You know me. I hate rudeness. All the way on the drive home, I was shooting hateful thoughts toward the Towering Titless Wondergirl. I decided that her outfit wasn't that damn cute, her shoes were probably BOGOs from Payless with the bottoms painted red by her, and that I would never carry a freaking eggplant colored Chanel bag, ever. (The purse thing won't be a problem. Have you ever priced one of those bitches?)

Anyway. Once I got over my heatwave of temporary hatred for that cow, I did kind of feel sorry for her. First of all, her nasty attitude overshadows any physical beauty. Second of all, I've noticed that people with that kind of attitude are only that way because they haven't found a real personality yet. Besides, she obviously never had a mom who taught her what's just not cute. That right there deserves sympathy.

Peace
--Free

Tuesday, July 17, 2012

Homer, AK (post-trip)

Okay, I did it. I made the trip to Homer. It was great & I have checked it off my list. My niece is happy that we spent the time together (well, at least the time outside the car), and I have told her that I've done my family outdoor-camp-hike-rough it deed for the cycle. When she wanted to know what "cycle I was talking about, I reminded her that I give in to her and do something outside my comfort zone about every 3 years.

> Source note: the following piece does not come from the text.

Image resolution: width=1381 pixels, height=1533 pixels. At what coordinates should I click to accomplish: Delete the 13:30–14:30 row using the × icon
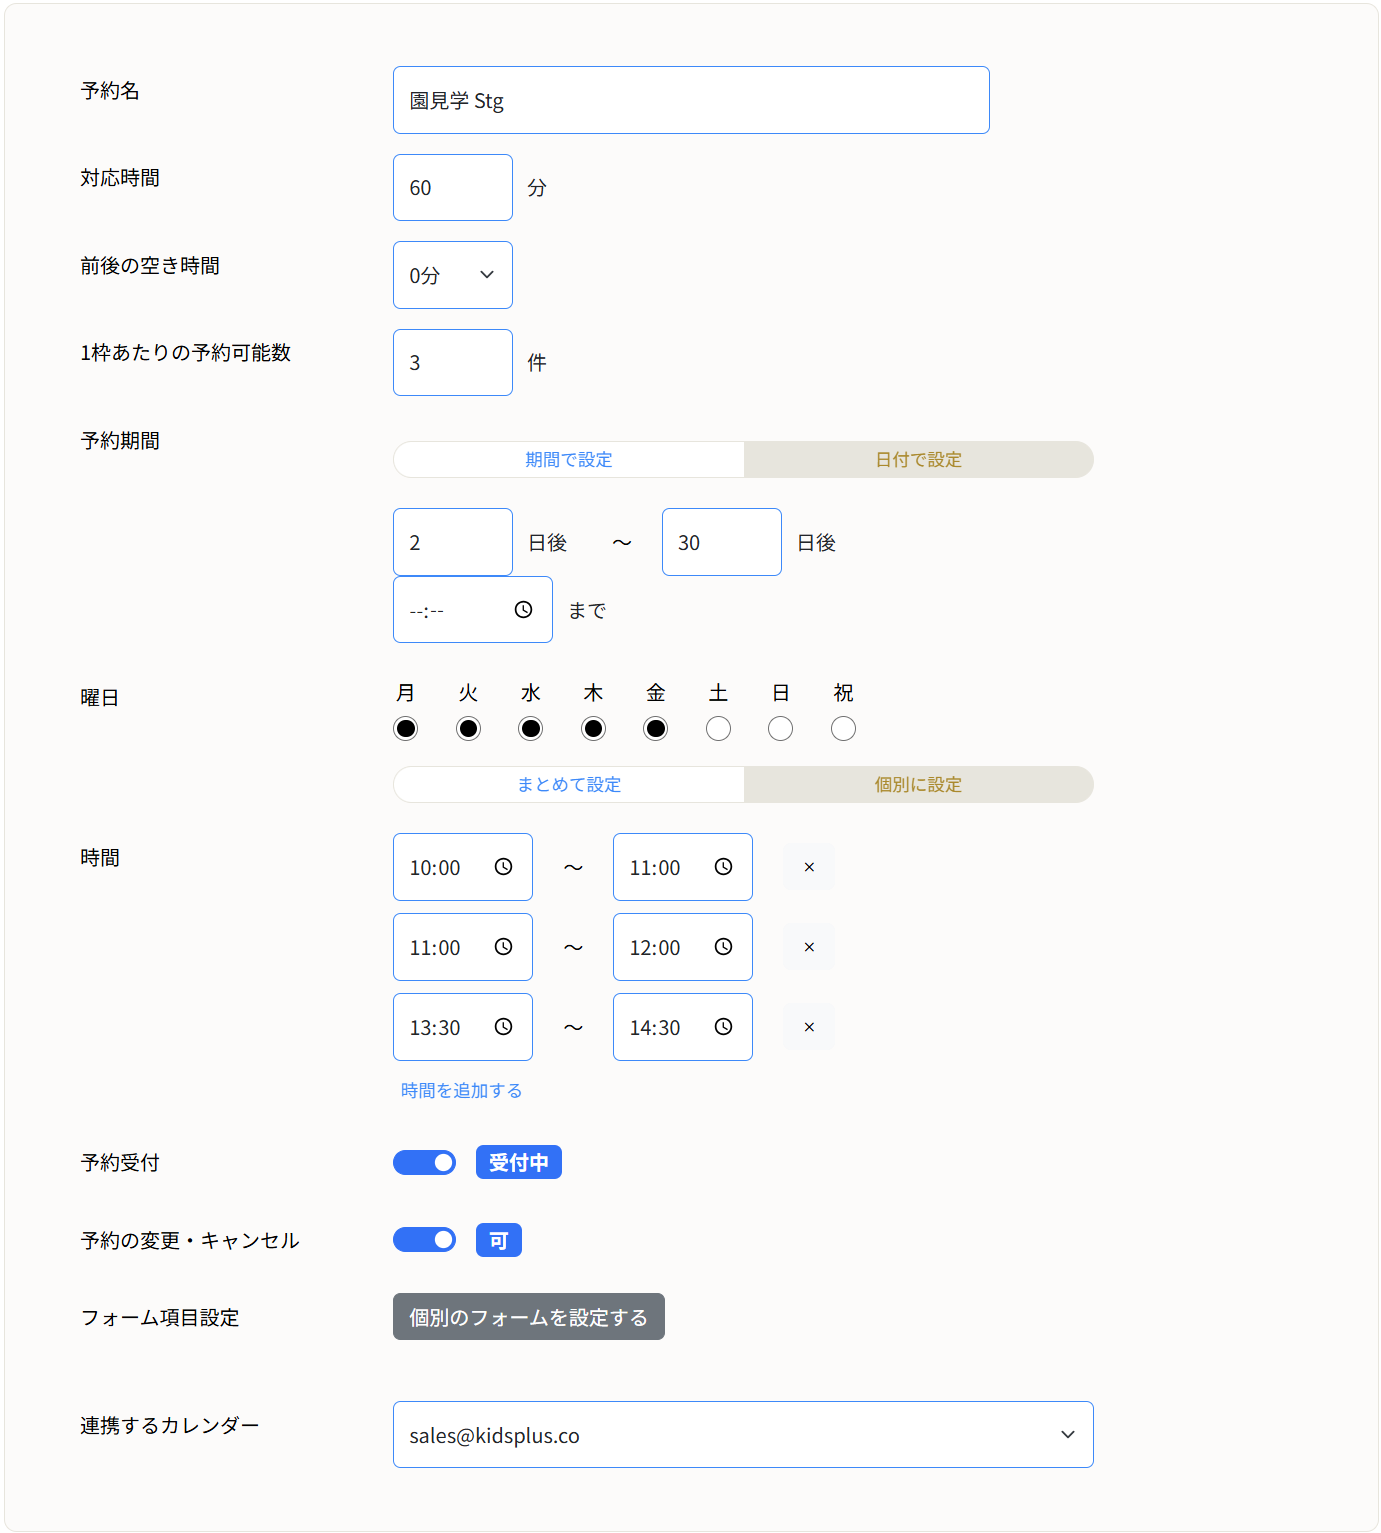point(808,1026)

"Oh, really? When was the last time?" she wanted to know.


I did have to think hard, but I had it. "When we did that glacier cruise thing."

My niece is a sharp lady, but she was looking a little confused.

"With Wolf for his radio station. The Breeze Cruise, remember?"

Her jaw dropped three feet. "That was ten years ago!

I did some more thinking and, you know what? She was right. My, my, time just flies, doesn't it?

Give me some credit, though. I did the Alcan with the nutso Ex. That kinda counts, right? And, when I was in Arizona, I camped in the back yard with a couple of the little nieces and nephews. That should count for a freaking lifetime of roughing it. There are lizards, snakes, scorpions and all other kinds of yicky-crawlies down there. (Okay. I did sneak onto the deck after the kids went to sleep, but, still...)

At any rate, I made the Homer trip and made it back mostly sane. I will not be taking any more trips with this particular niece. She knows and she knows why. Now - for the beauty that is this cold-ass state I reside in:




I knew it was going to be around a five-hour ride. Somehow, when you are looking out at this....


 ...you don't think about time.



This was awesome.
 But I think we must have
 been a ways into the drive because
 the other people in the car were
 starting to hate me. There are reasons.



When we finally
 arrived at the "Homer Spit" (I dunno), even D.J. 
was kind of pissed at me. 
He went to my BFF and just kept looking 
me like, well... you can see that picture of him.



He really got an attitude with me when we put on his sunglasses! Thought he was cute, little booger.


The BFF was just eating all that attention from the Deej. It was probably kind of a pop in the jaw when he lost interest in both of us after a group of bachelorettes pulled in next to us. We called it the Party Mobile:

"Last fling B4 the bling!" "Honk 4 hotties!" (the rest NSFanything)

The girls came over to tell us that they'd been kicked out of their last spot for "being too quiet." They saw me trying to get D.J. down for a nap & promised to behave. And they actually did. (I posted the large image so you can see how the ladies decorated. They wore custom t-shirts with a similar theme. Made me and the BFF glad Deej can't read yet.) BTW - they were a bunch of super-sweet young gals. The one getting married hugged BFF and I when we were leaving (even though she was upset we didn't want to toast her good news with a drink) and I sure hope she has a good life.

***
Despite the chill, it was nice there on the Spit (?). Peaceful.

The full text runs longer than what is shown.